**Dataset records:**
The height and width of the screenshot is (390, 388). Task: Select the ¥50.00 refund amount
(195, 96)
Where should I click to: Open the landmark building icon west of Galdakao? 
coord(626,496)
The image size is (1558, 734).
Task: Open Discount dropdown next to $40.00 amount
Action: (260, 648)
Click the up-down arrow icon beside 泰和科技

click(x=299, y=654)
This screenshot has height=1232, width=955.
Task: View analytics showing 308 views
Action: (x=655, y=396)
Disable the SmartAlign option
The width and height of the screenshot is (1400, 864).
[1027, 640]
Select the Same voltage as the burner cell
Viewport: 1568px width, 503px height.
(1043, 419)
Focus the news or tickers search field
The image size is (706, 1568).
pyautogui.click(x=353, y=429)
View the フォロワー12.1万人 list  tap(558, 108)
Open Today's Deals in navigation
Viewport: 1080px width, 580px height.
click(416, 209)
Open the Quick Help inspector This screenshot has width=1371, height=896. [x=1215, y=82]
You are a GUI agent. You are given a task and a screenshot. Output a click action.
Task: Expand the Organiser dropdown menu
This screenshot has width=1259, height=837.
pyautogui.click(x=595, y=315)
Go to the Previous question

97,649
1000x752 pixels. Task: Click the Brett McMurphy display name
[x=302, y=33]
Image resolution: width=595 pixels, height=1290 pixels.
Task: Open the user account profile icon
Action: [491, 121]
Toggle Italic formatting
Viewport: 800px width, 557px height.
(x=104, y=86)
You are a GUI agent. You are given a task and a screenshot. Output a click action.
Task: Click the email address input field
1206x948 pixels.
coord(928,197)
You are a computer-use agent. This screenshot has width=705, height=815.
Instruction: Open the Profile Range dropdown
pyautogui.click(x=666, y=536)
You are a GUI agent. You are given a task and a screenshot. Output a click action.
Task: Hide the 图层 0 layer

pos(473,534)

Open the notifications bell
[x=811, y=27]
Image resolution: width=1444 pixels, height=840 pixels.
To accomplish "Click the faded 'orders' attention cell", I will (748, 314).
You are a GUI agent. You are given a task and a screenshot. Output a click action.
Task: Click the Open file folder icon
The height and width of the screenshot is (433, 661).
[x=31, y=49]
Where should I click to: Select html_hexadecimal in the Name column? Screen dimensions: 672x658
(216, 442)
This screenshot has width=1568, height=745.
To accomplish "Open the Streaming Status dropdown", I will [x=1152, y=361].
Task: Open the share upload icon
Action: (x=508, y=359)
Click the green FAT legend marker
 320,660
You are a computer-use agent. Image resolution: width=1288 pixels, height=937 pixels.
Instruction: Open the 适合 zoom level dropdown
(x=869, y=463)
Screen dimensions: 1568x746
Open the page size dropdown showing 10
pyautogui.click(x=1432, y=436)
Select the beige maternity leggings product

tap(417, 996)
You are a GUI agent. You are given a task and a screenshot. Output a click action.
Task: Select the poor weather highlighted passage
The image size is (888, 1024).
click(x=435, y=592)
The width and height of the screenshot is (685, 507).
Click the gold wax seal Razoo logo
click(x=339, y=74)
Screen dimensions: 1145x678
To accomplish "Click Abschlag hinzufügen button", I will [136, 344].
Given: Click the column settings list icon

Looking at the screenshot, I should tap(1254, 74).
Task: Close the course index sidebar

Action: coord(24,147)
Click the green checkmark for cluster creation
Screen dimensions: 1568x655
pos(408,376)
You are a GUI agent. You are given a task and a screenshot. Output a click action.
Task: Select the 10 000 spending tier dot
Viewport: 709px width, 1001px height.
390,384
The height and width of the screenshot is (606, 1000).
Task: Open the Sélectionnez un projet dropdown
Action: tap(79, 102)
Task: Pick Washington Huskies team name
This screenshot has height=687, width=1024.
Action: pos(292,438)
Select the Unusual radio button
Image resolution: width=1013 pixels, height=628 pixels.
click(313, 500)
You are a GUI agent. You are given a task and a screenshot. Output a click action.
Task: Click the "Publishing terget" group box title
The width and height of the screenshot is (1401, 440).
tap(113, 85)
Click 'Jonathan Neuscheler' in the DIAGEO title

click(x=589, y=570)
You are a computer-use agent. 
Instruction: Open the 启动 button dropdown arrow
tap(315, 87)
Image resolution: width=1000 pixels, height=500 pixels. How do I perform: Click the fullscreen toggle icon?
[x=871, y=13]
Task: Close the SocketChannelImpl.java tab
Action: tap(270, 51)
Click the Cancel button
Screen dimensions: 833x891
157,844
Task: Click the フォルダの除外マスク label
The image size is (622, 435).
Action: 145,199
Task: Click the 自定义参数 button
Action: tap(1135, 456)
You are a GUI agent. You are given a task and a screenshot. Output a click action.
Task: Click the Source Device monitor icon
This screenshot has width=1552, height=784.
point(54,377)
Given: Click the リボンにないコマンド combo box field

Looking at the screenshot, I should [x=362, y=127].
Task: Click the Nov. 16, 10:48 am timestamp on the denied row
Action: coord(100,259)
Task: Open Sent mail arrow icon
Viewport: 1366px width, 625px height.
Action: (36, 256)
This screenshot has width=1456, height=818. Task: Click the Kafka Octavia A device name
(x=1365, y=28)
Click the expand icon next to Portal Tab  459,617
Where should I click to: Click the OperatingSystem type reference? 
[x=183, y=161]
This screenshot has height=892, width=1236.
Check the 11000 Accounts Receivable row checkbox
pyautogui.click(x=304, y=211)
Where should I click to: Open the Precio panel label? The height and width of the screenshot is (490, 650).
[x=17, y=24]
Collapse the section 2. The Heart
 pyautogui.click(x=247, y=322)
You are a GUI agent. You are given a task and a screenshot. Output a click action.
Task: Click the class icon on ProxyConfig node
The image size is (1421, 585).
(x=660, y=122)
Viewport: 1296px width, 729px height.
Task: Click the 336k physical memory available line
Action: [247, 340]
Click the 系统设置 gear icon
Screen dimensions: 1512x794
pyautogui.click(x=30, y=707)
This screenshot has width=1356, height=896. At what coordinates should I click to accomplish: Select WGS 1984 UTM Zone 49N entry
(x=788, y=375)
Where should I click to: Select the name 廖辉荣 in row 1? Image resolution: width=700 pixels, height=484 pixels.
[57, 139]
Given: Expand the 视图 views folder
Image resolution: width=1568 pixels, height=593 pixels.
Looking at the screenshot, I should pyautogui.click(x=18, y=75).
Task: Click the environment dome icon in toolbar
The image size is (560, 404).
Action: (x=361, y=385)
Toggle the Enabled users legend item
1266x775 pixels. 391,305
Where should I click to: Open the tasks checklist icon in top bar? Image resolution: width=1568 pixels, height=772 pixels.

**Requirements:**
Find every line in the data above that contains the word "arrow", and copy each of those lines.

**Response:**
Click the up-down arrow icon beside 泰和科技
Instruction: Open the 启动 button dropdown arrow
Task: Open Sent mail arrow icon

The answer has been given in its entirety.